Kenya Revenue Authority (KRA) investigators are actively monitoring the lifestyles of Kenyans on social media as part of an enhanced strategy to rein in tax cheats.
The taxman revealed that a team was focused on scouring through Facebook, Instagram, Twitter, Snapchat, TikTok and other social media services to identify potential cases of t*********n.
The focus on recovering unpaid taxes from high-net worth entities is among commitments Kenya made to the International Monetary Fund (IMF) as part of multi-billion shilling financing agreements signed this year, with the government keen on raising revenues.
KRA has notably witnessed sustained growth in revenue collection in 2021. In the four months to October, it exceeded its revenue collection targets by Ksh27 Billion. The taxman collected Ksh631.03 billion between July and October against a target of Ksh603.94 billion.
The focus on social media is likely to pose a problem for many Kenyans known for displaying lavish lifestyles on social media as it could put them on the KRA’s radar.
KRA has also been on a hiring spree and plans to bring in 6,600 more employees over the next three years, noting the need to strengthen its investigation and enforcement capabilities.
KRA’s strategic plan for 2021 – 2024 disclosed that the taxman was looking to widen the tax net by bringing in an additional 2 million taxpayers, and collect Ksh6.83 trillion over the 2021/22 and 2023/2024 financial years. It also highlighted the need to go after high net-worth individuals (HNWIs) alleged to be evading taxes.

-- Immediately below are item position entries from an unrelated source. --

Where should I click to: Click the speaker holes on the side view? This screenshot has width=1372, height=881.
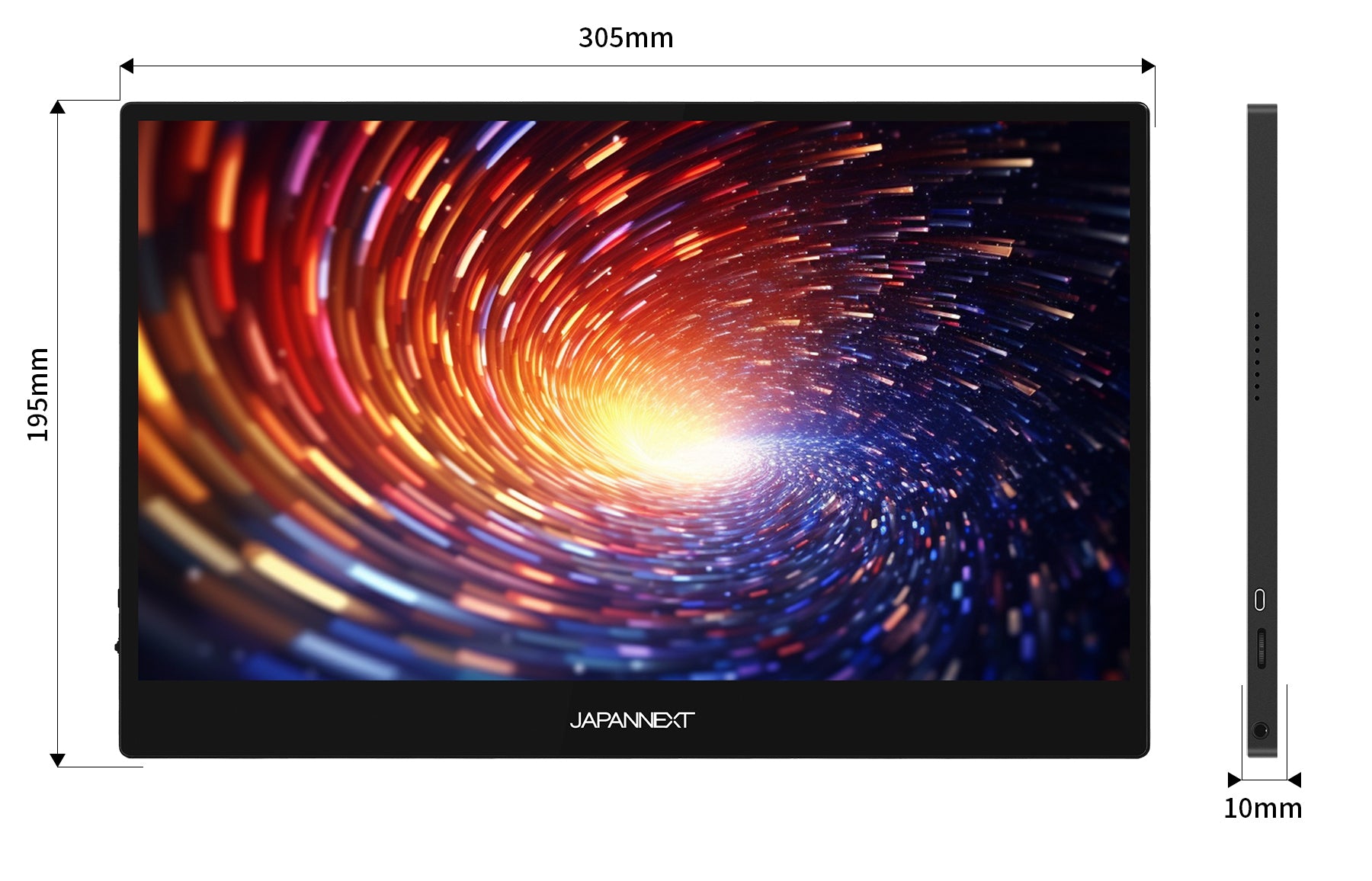[x=1257, y=356]
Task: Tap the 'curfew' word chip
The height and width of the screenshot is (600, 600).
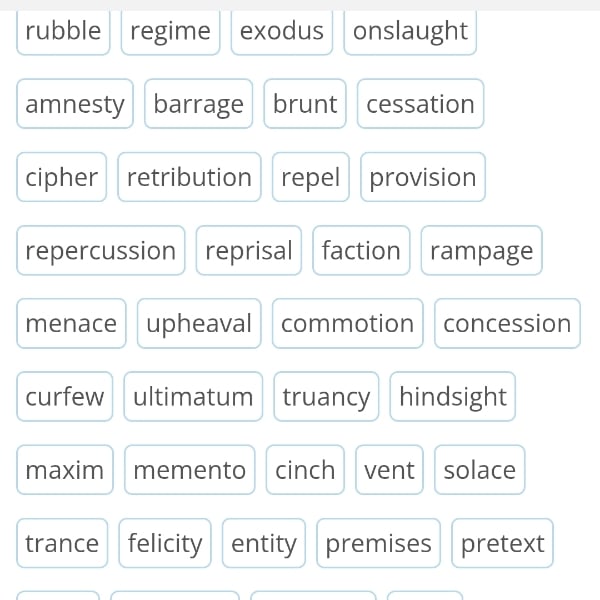Action: tap(64, 396)
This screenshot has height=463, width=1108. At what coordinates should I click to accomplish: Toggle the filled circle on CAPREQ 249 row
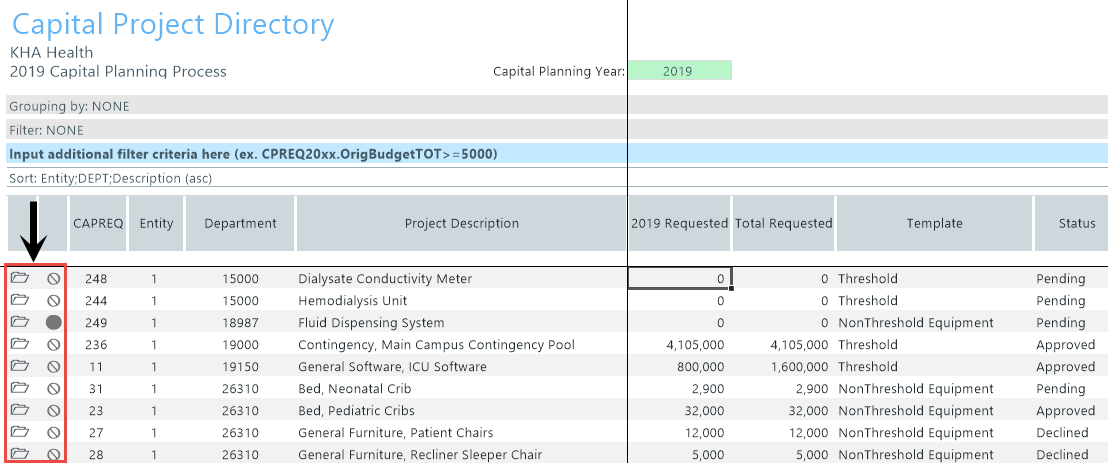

“In the social media, we have some people posting some nice things. You would see some posting nice houses, cars, taking their families to nice places and so on. Here, we are not sleeping, when we see those, we see taxes,” KRA Commissioner-General Githii Mburu told Business Daily in an interview.
Mburu also noted the use of technology in the program, offering an example of KRA quickly identifying plates of luxury vehicles on the road.
“We have our officers looking, they have gadgets. They key in very quickly (the number plate) to check. We are working exceptionally hard.”
“We know you can build a house from loans. But that loan must be repaid from somewhere. We are following all those applying for meters…We have access to IFMIS and we want to see anyone being paid by government; is he or that business paying taxes? We are also able to work with other third parties like Kenya Power,” the Commissioner General stated.